13. We speak of the Trust separately from Reliant because we have used “Reliant” as it was used in the jury charge, that is, we use “Reliant” to mean Connie Range in her capacity as trustee of the Martha Range Trust. The evidence presented in connection with Reliant's motion to disqualify Weycer Kaplan includes testimony about more distant events when Sam was the trustee or times during which we cannot identify the trustee. Thus, we use “the Trust” in this section to mean the then-current trustee of the Martha Range Trust, in that person's capacity as trustee, whether that person was Sam or Connie.
14. With regard to the Trust, Reliant goes further still, asserting that there is an “irrebut[t]able presumption” that Weycer Kaplan “protect [ed] Calvary by using the Trust's financial data to change the essential terms of the March 2012 agreement” for the sale of the property. But, as previously mentioned, the evidence supports the trial court's implied failure to find that Weycer Kaplan ever represented the Trust.
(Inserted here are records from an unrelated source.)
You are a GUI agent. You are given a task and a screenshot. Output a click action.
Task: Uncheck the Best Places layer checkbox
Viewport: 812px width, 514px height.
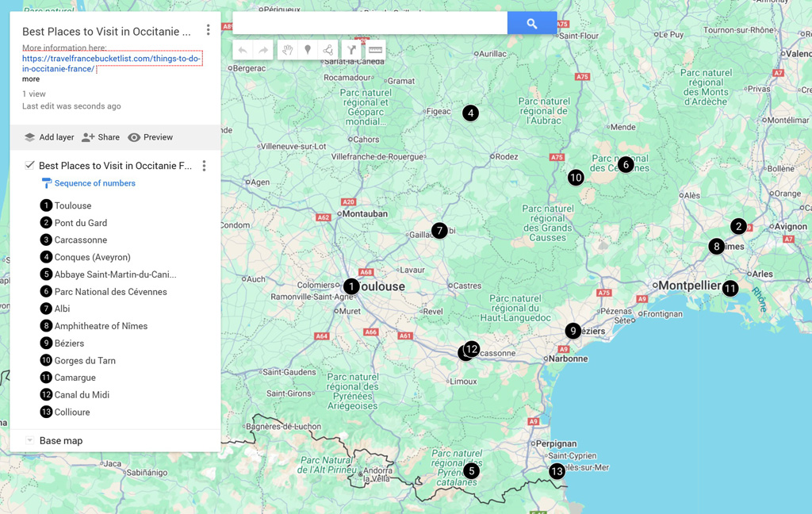click(29, 166)
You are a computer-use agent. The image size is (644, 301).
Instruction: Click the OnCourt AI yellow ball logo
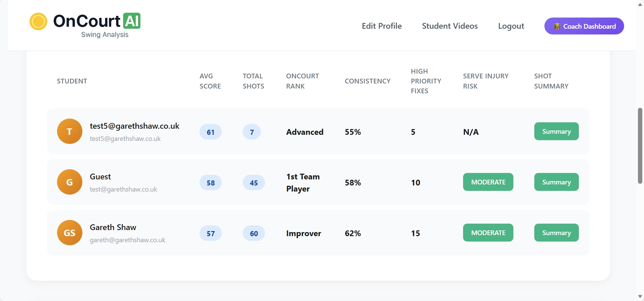click(x=38, y=22)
15. See, e.g., Farrar v. Hobby, 506 U.S. 103, 111–12, 113 S. Ct. 566, 121 L. Ed. 2d 494 (1992) (reviewing fees awarded under 42 U.S.C. § 1988); Green Int'l, Inc. v. Solis, 951 S.W.2d 384, 390 (Tex. 1997) (addressing attorney-fee awards under Texas Civil Practice and Remedies Code section 38.001) State Farm Life Ins. Co. v. Beaston, 907 S.W.2d 430, 437 (Tex. 1995) (discussing attorney-fee awards under Texas Civil Practice and Remedies Code section 38.001, the Deceptive Trade Practices–Consumer Protection Act, and former art. 21.21 of the Insurance Code).
16. Calvary has not challenged the jury's failure to find that Reliant breached the lease; thus, we leave intact the trial court's refusal to include in the judgment a declaration that Reliant breached the lease.